## Aim of the exercise
What is needed is an exact copy of every line from the one with "Viewport: 1252px width, 593px height." to the end of the entries below, without the pictures.

## Exercise data
____

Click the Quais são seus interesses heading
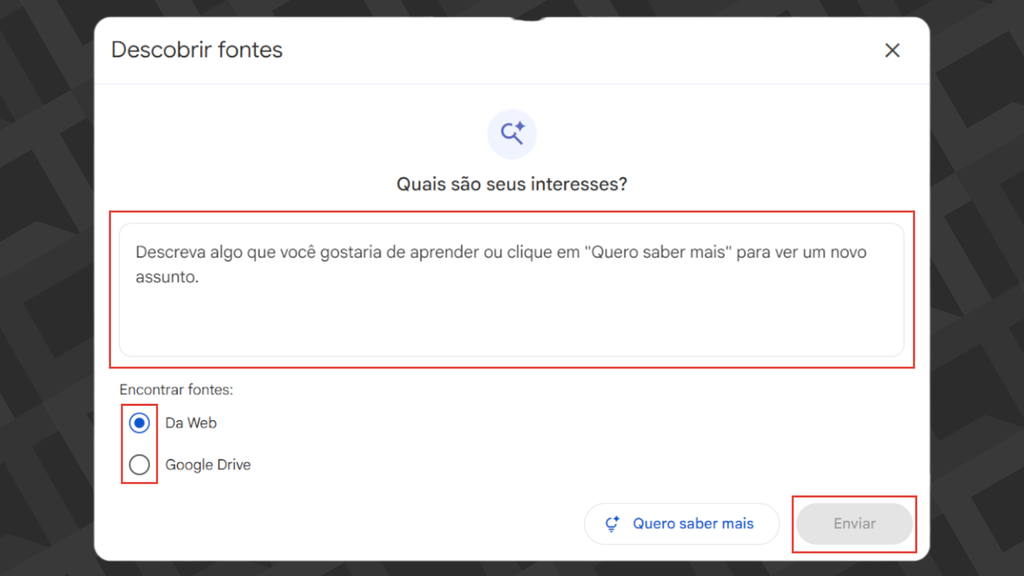 (512, 184)
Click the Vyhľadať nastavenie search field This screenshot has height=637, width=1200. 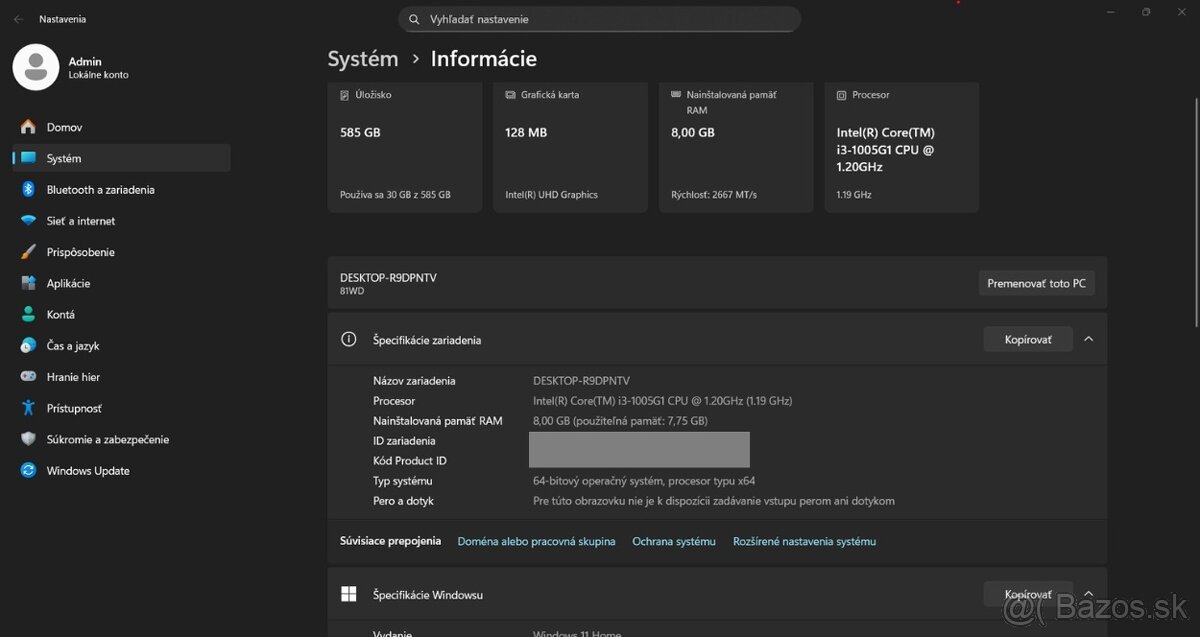pos(600,18)

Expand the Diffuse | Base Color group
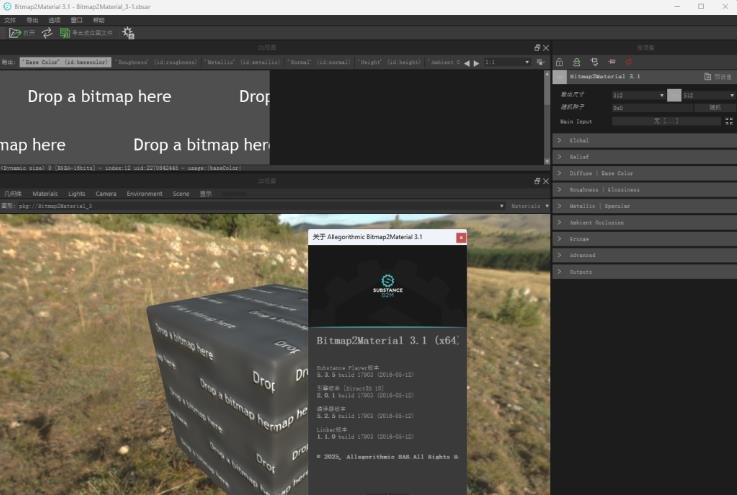645,173
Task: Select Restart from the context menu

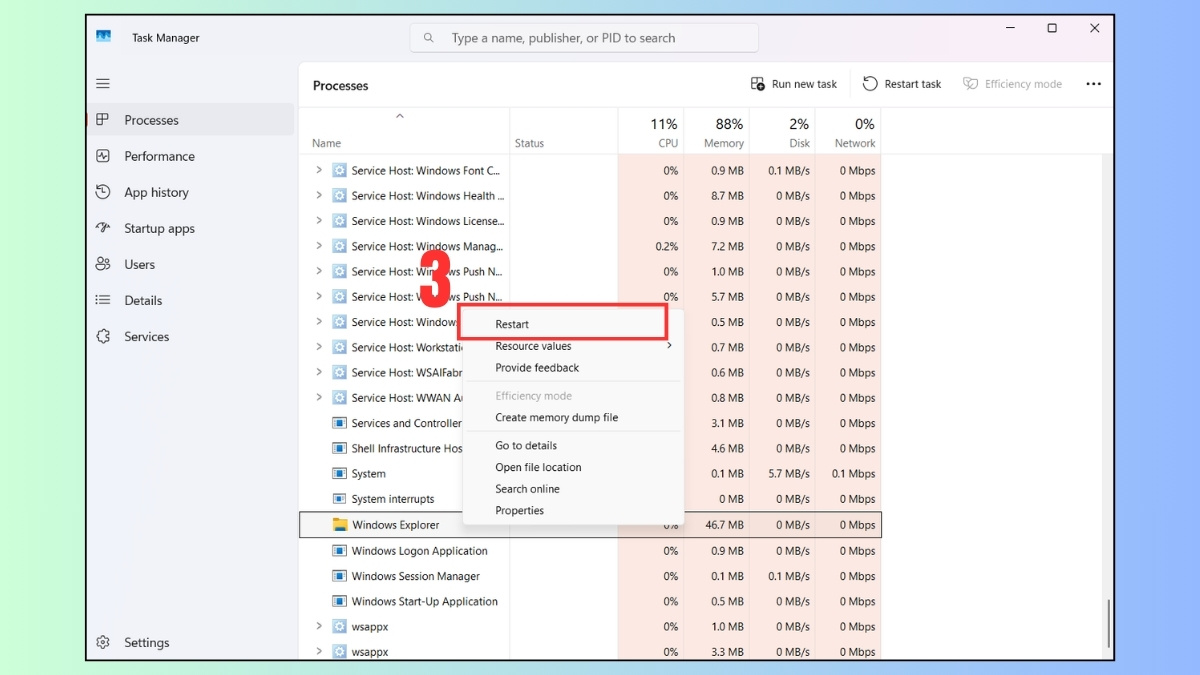Action: (512, 323)
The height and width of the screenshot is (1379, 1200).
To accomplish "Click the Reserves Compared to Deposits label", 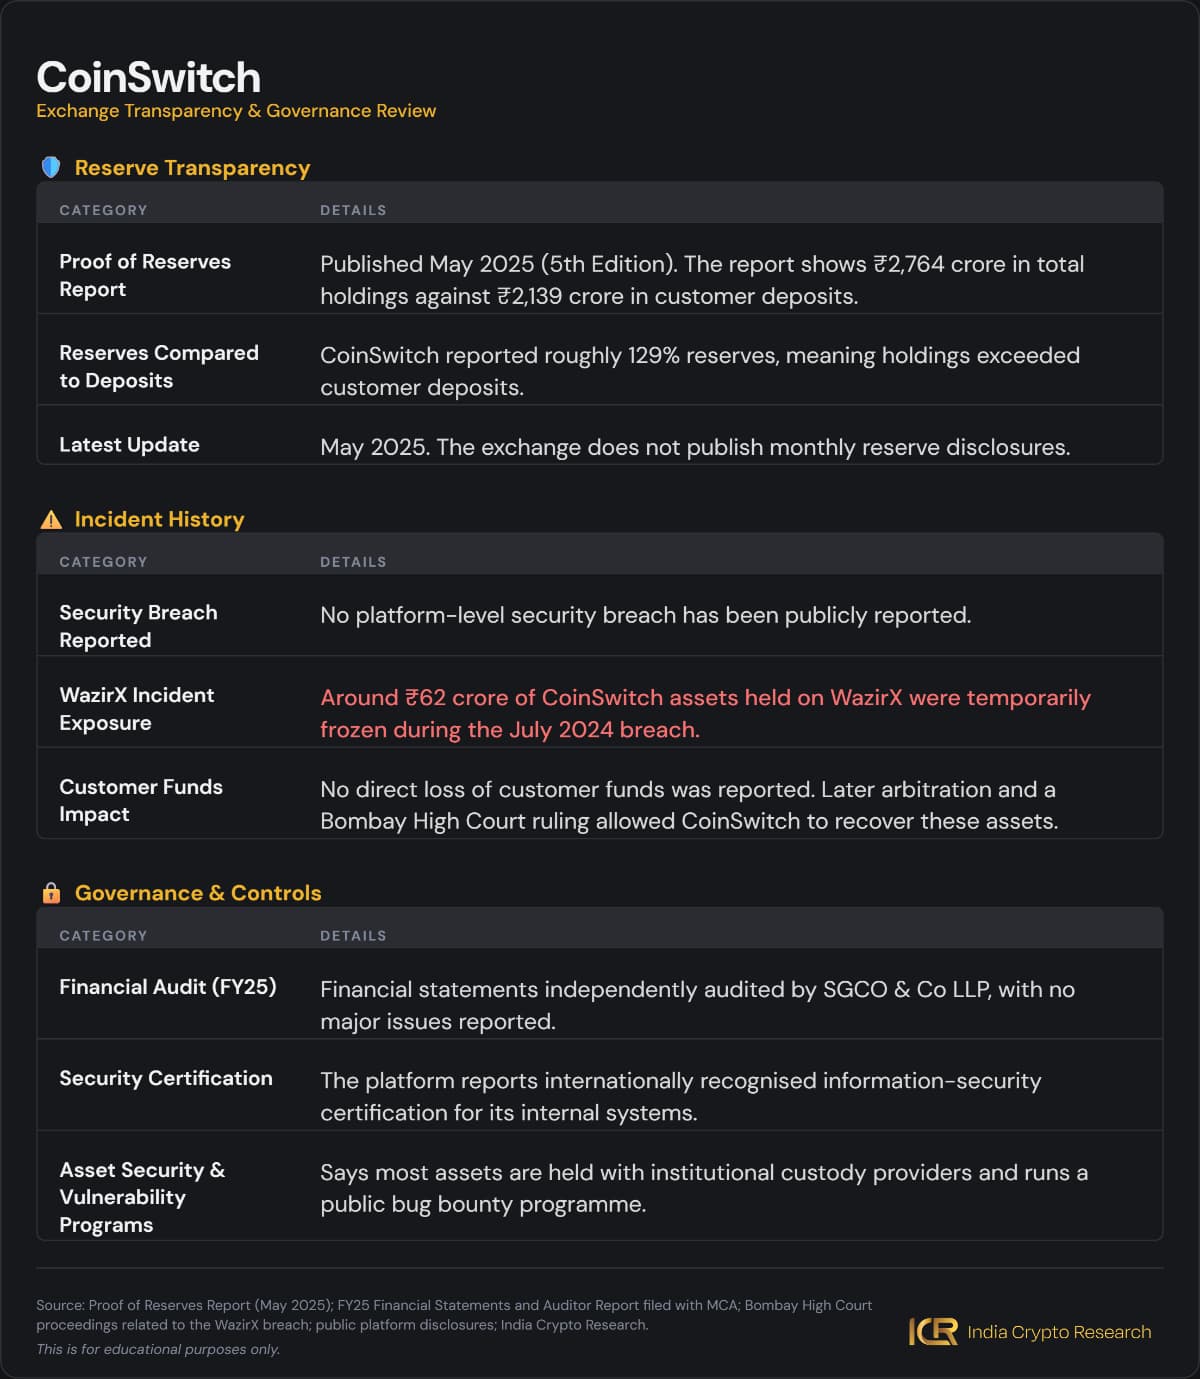I will [159, 367].
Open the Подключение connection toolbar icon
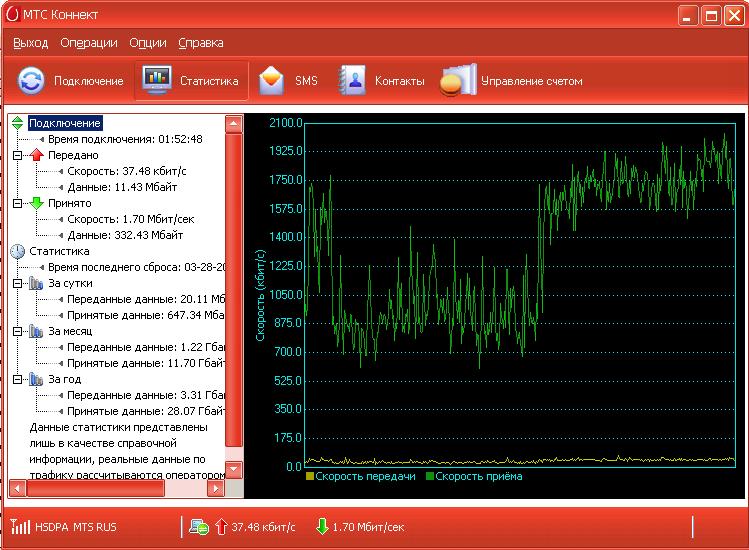Viewport: 749px width, 550px height. [x=32, y=81]
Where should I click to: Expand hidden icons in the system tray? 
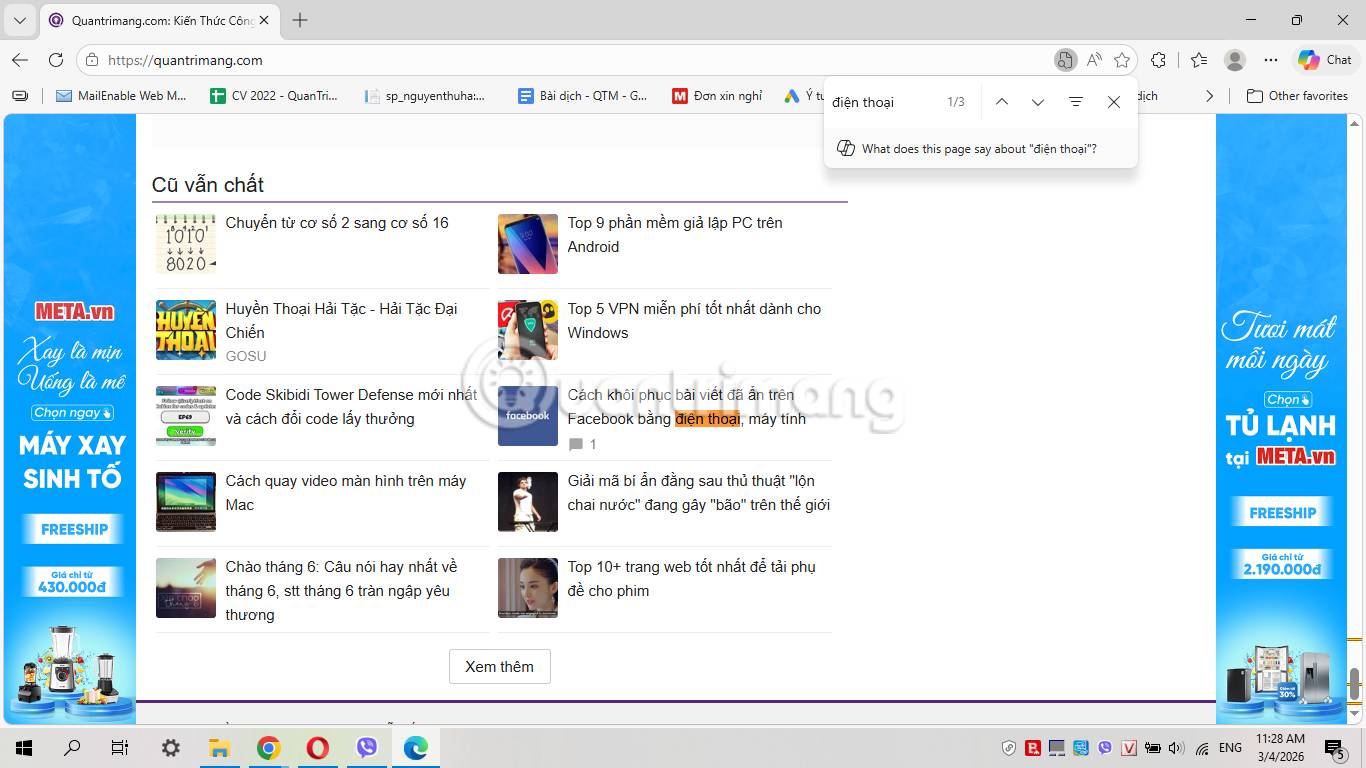[x=1010, y=747]
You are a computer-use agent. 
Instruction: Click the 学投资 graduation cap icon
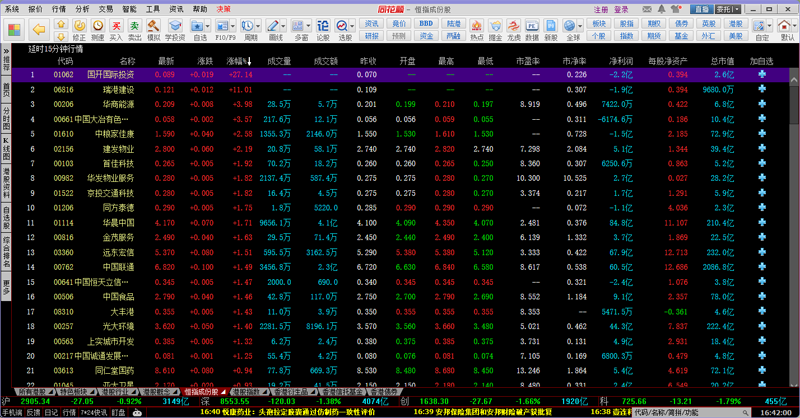(175, 25)
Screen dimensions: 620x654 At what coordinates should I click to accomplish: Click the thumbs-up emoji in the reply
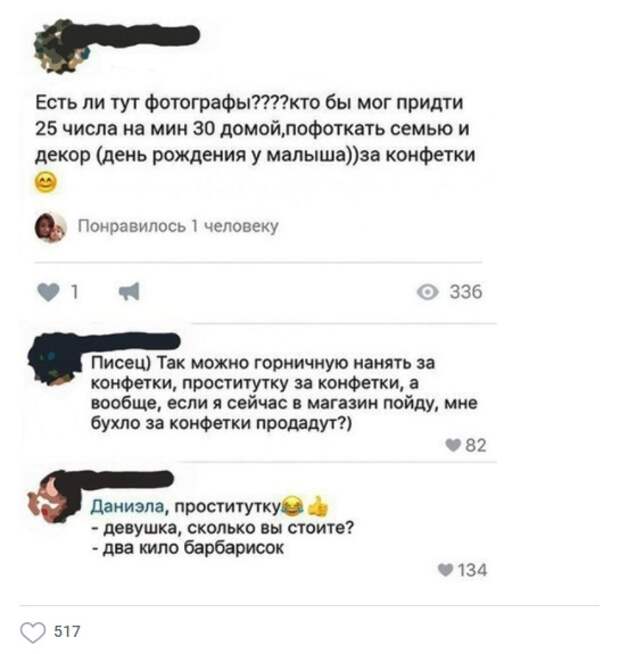[318, 506]
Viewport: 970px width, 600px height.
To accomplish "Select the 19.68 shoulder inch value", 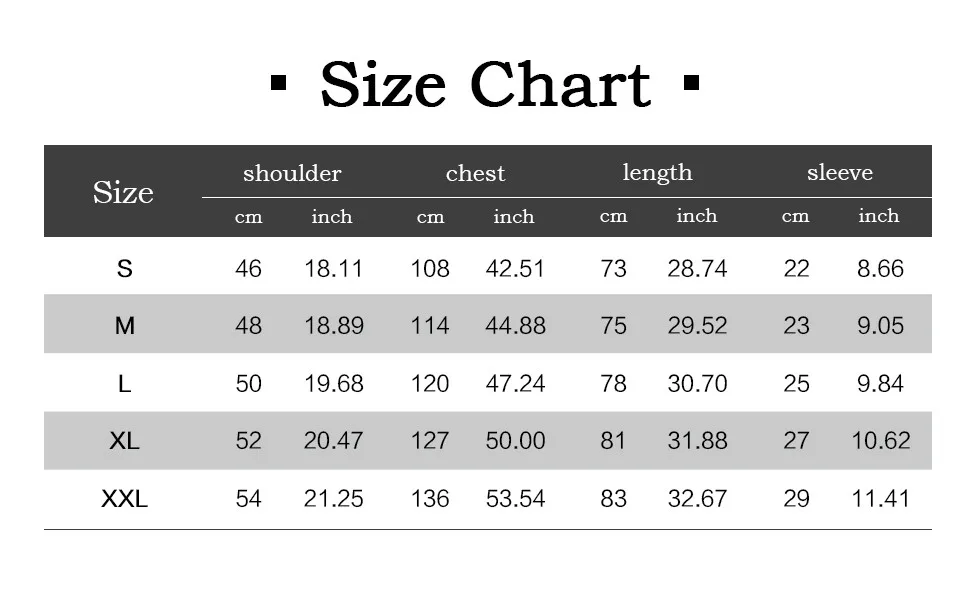I will (x=333, y=384).
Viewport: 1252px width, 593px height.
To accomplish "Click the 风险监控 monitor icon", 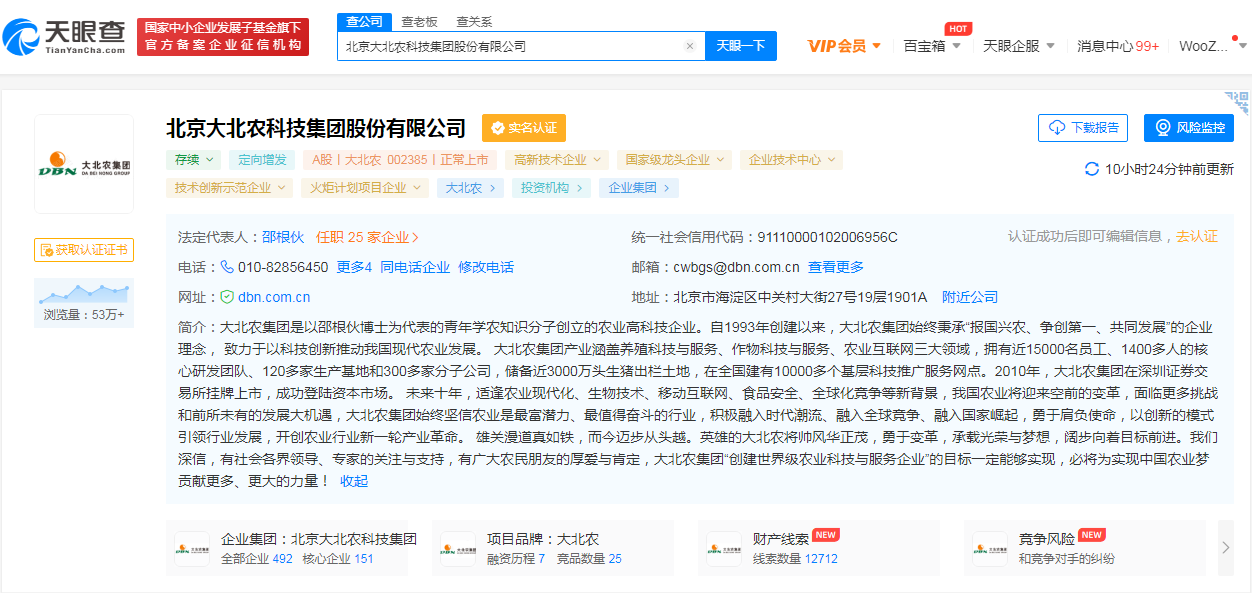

____

## Your solution
Viewport: 1252px width, 593px height.
To accomplish "Click the 风险监控 monitor icon", 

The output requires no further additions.